Excerpted data:
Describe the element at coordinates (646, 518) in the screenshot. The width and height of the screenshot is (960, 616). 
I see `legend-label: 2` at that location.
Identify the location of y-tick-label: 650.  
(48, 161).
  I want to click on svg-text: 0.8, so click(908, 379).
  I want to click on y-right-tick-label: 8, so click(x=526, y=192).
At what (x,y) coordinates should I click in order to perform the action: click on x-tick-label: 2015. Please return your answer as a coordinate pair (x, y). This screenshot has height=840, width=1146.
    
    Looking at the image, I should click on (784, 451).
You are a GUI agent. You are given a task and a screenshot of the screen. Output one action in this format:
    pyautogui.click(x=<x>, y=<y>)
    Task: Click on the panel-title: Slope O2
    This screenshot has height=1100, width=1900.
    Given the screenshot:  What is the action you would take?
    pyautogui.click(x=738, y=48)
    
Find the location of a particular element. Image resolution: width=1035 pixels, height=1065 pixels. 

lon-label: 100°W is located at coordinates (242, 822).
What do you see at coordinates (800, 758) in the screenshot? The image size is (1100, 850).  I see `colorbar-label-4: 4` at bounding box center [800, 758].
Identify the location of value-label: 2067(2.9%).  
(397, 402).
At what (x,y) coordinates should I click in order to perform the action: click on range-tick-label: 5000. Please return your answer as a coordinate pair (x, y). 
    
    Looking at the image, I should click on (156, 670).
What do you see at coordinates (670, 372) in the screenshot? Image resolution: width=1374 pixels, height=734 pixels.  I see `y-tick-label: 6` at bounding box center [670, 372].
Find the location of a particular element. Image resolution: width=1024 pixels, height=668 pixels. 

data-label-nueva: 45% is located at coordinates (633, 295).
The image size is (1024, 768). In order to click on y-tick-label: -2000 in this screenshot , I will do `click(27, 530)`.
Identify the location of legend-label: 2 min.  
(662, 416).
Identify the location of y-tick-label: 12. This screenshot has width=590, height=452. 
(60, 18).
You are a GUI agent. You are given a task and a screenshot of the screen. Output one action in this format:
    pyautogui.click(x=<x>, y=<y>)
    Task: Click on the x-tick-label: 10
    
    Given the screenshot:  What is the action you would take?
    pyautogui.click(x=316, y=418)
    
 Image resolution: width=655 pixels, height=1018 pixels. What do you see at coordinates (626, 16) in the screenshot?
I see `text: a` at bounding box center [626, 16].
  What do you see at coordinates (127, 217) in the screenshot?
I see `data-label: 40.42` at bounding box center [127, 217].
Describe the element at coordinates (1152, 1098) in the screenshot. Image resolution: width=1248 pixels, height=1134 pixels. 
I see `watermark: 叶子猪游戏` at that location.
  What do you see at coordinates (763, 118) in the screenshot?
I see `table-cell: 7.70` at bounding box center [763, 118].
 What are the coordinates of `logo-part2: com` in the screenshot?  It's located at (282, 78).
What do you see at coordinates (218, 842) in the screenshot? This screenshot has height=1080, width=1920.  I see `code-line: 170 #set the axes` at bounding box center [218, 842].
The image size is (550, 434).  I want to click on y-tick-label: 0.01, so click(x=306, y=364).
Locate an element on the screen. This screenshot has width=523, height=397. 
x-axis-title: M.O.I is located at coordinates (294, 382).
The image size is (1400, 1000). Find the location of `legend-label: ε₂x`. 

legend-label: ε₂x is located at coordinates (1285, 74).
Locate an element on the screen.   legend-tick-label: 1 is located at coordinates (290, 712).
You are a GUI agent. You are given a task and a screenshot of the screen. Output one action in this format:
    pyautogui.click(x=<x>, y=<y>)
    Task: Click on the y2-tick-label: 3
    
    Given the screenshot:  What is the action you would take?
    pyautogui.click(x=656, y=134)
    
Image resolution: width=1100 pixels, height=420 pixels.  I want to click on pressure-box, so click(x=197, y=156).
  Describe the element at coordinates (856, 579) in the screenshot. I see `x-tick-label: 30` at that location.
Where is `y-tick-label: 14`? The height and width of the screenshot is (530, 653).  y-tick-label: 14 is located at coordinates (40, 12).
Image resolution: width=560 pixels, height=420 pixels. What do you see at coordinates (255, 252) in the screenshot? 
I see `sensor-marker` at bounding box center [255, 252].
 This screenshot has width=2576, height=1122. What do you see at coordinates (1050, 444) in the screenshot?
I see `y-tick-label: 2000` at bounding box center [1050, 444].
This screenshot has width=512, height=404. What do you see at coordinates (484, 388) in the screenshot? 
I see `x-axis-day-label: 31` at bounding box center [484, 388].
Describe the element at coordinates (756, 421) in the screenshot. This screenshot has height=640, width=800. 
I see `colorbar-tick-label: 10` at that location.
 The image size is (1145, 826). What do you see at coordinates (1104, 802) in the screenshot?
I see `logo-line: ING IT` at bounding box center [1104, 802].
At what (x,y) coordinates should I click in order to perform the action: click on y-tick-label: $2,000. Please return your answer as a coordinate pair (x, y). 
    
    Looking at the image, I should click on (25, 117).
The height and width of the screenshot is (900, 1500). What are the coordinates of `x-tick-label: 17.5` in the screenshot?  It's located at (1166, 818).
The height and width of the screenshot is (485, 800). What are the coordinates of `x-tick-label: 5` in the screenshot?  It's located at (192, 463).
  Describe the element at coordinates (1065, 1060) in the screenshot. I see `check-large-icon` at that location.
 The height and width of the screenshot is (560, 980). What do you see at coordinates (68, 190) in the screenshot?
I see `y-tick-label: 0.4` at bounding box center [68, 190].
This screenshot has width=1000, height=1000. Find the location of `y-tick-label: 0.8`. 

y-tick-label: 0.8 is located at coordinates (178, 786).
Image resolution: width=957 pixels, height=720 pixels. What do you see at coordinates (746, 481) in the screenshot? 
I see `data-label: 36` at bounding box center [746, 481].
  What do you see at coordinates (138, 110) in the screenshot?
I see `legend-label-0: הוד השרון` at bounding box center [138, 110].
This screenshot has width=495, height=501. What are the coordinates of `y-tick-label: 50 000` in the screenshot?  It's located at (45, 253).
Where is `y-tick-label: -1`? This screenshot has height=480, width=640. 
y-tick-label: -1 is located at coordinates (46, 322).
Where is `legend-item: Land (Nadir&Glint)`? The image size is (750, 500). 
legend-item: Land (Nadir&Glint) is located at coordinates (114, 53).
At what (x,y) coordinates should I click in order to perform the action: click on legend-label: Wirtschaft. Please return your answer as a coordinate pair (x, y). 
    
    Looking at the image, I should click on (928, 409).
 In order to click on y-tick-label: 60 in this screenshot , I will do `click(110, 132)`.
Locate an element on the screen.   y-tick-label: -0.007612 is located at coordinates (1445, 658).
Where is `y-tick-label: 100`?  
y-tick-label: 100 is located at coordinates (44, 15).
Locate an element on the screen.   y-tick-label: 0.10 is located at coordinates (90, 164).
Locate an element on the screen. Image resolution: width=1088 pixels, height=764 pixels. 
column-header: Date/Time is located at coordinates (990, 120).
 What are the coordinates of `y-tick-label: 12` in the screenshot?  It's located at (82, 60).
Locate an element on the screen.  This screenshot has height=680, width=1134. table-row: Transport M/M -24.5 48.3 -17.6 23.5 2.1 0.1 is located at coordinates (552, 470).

Exercise description: Recast the lines beginning at the one that contains "The height and width of the screenshot is (485, 800)." and ending after the one that contains "center [68, 190]." as a Markdown table with the columns No. and Line, leaving out any blank lines.

Answer to the exercise:
| No. | Line |
|---|---|
| 1 | The height and width of the screenshot is (485, 800). What are the coordinates of `x-tick-label: 5` in the screenshot?  It's located at (192, 463). |
| 2 |   Describe the element at coordinates (1065, 1060) in the screenshot. I see `check-large-icon` at that location. |
| 3 |  The height and width of the screenshot is (560, 980). What do you see at coordinates (68, 190) in the screenshot? |
| 4 | I see `y-tick-label: 0.4` at bounding box center [68, 190]. |